Exercise directions: The answer is the set of lines that include "width", copied from the data below.

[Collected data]
* * *

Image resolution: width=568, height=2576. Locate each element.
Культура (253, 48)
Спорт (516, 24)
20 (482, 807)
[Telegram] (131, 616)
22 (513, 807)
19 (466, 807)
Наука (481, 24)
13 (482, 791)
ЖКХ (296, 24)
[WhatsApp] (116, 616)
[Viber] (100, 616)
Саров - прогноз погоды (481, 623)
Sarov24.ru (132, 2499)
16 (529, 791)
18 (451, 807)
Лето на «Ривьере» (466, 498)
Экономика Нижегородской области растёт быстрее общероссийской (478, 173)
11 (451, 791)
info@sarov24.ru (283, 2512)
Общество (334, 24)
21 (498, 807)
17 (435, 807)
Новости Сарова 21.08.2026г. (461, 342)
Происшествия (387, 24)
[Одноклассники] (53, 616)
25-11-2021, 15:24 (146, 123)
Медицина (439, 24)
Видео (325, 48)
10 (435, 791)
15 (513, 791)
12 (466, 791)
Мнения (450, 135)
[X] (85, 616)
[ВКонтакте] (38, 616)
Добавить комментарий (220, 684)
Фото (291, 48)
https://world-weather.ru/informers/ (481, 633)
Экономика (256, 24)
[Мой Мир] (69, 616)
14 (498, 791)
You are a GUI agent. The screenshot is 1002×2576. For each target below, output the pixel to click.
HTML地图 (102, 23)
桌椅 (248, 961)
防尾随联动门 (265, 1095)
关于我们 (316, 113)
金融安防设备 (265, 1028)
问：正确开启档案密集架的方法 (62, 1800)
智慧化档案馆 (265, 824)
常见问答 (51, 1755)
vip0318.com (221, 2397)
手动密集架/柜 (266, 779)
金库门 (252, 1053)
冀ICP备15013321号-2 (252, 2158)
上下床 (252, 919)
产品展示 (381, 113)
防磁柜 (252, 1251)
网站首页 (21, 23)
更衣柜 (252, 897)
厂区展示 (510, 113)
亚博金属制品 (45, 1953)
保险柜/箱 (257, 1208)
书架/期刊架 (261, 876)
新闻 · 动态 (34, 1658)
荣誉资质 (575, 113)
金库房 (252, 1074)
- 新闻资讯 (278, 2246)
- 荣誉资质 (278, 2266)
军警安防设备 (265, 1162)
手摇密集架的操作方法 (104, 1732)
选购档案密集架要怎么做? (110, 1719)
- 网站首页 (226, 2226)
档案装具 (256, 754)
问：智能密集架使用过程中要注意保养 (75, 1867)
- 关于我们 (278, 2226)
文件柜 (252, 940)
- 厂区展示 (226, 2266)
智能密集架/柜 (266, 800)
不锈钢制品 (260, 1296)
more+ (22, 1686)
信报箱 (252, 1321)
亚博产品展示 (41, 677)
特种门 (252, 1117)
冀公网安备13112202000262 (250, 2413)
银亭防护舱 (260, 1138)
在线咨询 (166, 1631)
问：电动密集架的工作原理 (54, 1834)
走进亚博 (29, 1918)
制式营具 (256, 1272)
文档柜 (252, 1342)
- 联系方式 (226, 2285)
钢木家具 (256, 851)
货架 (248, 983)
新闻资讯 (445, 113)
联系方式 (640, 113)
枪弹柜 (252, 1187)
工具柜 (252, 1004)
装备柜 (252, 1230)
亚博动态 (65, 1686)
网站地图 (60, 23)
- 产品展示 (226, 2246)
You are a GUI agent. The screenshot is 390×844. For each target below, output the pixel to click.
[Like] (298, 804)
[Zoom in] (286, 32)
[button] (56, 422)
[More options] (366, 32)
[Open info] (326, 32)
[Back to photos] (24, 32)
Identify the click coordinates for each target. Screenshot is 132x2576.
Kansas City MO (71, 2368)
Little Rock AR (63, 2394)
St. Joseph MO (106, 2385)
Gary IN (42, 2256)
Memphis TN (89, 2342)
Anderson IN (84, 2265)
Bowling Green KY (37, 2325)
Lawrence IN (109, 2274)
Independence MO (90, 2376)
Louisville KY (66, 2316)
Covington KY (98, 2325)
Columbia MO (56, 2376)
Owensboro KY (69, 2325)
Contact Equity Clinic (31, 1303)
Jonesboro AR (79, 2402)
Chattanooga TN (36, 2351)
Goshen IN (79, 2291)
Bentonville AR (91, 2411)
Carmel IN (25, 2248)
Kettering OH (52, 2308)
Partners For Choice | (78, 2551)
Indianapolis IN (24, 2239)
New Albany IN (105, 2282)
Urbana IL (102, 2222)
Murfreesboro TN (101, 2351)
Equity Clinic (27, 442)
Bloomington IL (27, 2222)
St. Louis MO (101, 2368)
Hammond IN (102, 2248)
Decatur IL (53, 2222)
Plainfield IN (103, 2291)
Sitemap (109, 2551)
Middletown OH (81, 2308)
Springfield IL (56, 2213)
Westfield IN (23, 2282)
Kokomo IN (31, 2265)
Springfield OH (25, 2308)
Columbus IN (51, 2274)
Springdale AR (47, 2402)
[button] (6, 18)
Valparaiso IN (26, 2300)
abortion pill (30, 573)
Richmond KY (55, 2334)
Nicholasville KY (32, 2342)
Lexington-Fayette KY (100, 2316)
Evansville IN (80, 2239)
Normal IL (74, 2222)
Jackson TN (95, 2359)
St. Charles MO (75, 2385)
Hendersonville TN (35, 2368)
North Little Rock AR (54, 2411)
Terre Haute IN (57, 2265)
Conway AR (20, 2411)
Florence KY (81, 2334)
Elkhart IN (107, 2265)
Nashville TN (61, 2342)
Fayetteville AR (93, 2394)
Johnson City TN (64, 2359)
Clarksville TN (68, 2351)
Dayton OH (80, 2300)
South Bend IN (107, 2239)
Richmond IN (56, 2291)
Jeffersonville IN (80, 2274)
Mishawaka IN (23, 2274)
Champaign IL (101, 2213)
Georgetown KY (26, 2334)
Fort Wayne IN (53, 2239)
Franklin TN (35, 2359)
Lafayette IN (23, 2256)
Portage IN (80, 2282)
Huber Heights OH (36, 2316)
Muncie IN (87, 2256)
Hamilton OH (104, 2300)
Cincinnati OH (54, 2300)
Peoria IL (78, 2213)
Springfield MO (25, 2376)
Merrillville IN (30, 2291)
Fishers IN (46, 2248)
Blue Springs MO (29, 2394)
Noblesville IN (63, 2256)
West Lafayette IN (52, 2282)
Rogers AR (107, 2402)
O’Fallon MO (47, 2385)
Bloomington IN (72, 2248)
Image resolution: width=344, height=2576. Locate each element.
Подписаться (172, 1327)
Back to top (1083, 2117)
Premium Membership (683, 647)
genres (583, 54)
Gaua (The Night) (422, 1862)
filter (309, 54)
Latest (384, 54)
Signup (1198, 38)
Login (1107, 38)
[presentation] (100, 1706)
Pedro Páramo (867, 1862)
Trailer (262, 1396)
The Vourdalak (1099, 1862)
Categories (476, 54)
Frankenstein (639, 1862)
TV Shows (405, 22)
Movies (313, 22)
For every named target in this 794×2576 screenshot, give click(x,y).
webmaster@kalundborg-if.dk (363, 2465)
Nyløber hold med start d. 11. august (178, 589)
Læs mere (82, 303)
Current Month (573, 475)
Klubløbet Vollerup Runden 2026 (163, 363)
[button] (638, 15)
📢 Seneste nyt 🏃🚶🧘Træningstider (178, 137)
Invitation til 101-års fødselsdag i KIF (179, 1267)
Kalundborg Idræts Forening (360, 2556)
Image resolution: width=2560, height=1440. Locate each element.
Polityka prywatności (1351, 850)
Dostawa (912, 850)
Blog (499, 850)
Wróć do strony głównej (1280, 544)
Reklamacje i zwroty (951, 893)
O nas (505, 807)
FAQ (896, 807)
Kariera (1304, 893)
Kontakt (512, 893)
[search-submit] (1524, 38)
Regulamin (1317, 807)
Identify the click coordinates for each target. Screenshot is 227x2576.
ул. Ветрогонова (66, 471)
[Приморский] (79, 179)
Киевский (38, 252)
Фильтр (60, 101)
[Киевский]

* * *

Solution to this task:
Image resolution: width=568, height=2576. Locate each element.
Image resolution: width=344, height=2576. Locate each element.
Image resolution: width=2560, height=1440. Locate each element.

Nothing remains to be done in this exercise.